Gregor Townsend said England coach Eddie Jones’ suggestion that Scotland are “red-hot favourites” for this weekend’s Calcutta Cup clash at Murrayfield was just a “song and dance” routine.
England travel north to Edinburgh for the first round of this season’s Six Nations championship beset by injuries and with a new captain in Tom Curry after both Owen Farrell and Courtney Lawes were ruled out of the latest edition of international rugby’s oldest fixture.
Scotland boss Townsend, by contrast, has selected a relatively settled side as the Dark Blues look to back up last season’s 11-6 win over England at Twickenham – their first away victory in the fixture since 1983.
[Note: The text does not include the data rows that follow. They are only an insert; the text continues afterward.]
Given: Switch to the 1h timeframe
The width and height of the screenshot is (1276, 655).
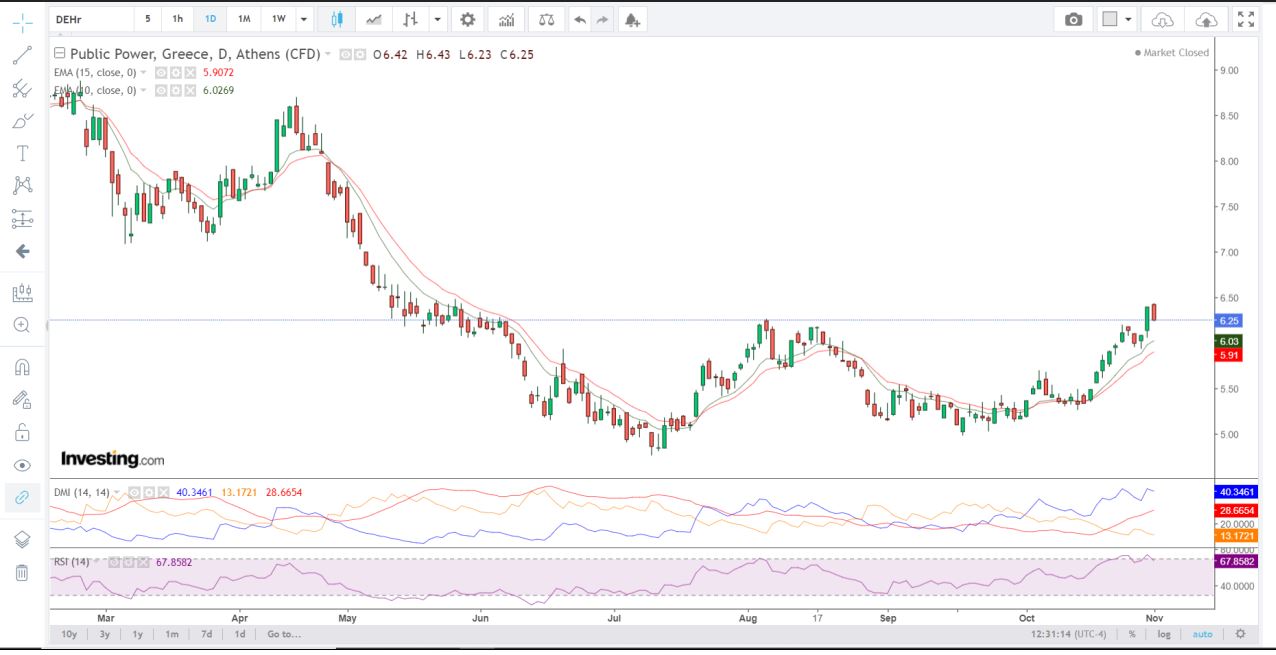Looking at the screenshot, I should click(177, 19).
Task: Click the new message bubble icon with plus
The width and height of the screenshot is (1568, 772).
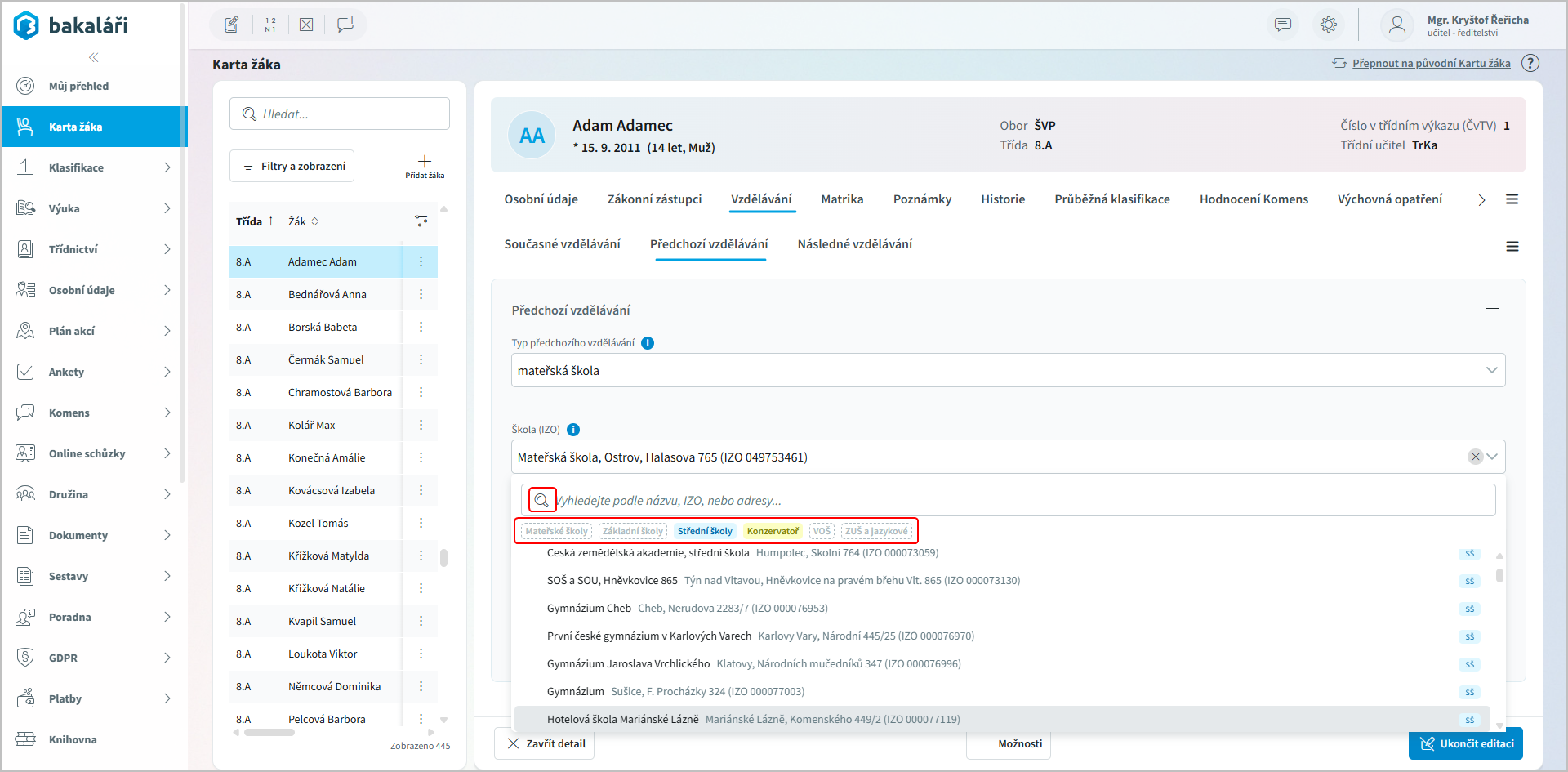Action: click(x=345, y=25)
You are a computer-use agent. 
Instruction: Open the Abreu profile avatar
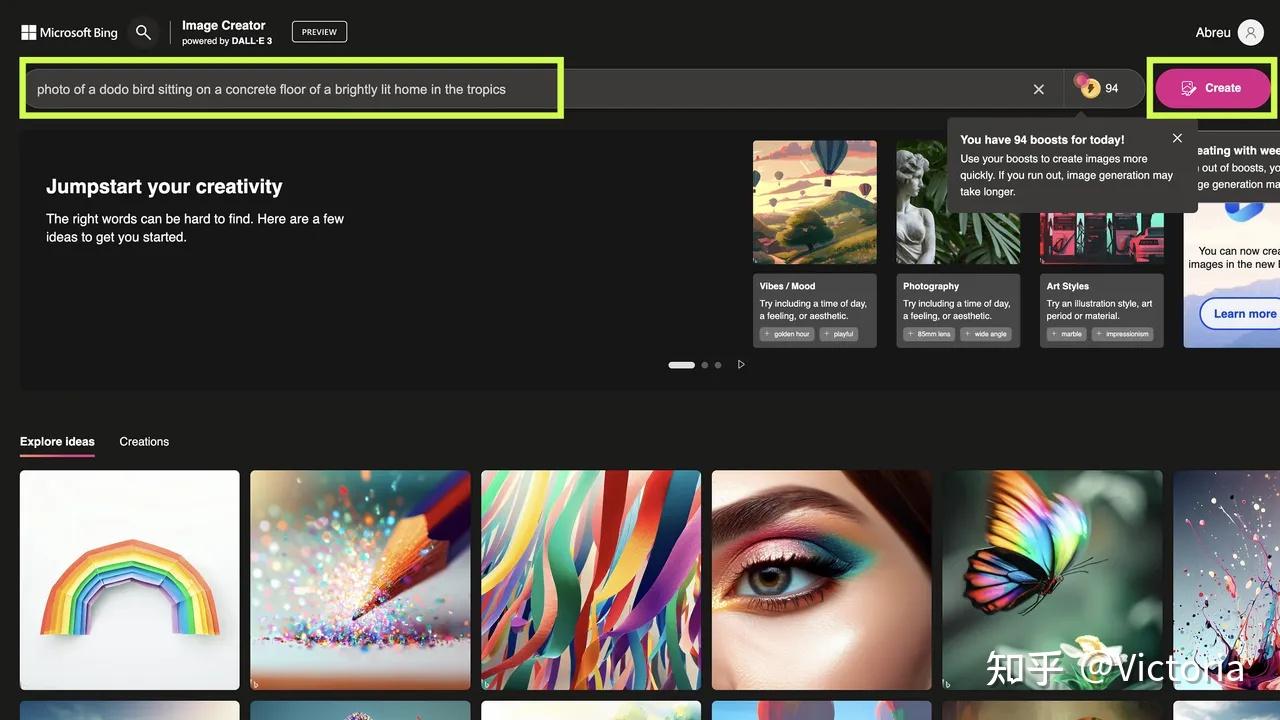tap(1250, 33)
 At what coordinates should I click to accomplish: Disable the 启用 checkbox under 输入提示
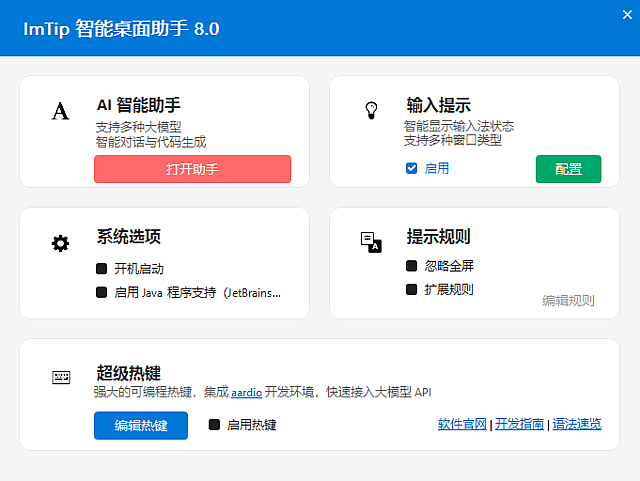tap(411, 168)
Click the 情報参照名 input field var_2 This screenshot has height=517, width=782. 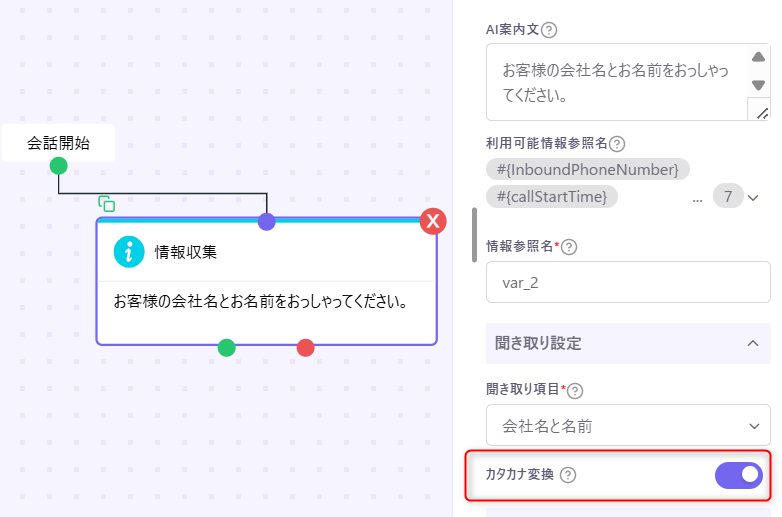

“Every coach does this little song and dance going into a game trying to convince the media they’re underdogs and saying to players, ‘our backs are against the wall, going to this hostile place and we’re underdogs’,” Townsend told reporters after announcing his team.
“I don’t know who picks the favourites – the bookies obviously do, and I know we’re not the favourites with the bookies. It’s not really something we talk or worry about.”
Rain and driving winds, the background to many Scotland wins at Murrayfield, are forecast for Saturday.
But it has been a while since Scotland had to hope for bad weather to bolster their chances of success, with Townsend’s men also winning in Paris last year.
“I remember when I played, coached and spectated that maybe two teams were in the running for the Six Nations,” said former Test flyhalf Townsend.
“That’s changed. Most teams on their day can beat any other team – that’s been proven in the last couple of seasons. We would be one of those teams.”
The 48-year-old added: “We had three wins and two close defeats last year, so we’ve been very competitive.”
And for all England’s upheaval, Townsend said they would still have plenty of talent on show this weekend.
“They’ve got experience throughout their team with guys like Elliot Daly when they are missing (Manu) Tuilagi and Farrell in that (centre) position.
“He is going to add his experience and he has a very good kicking game … There is a lot of depth in English rugby. Even with players missing it shows they can still put out a quality team.”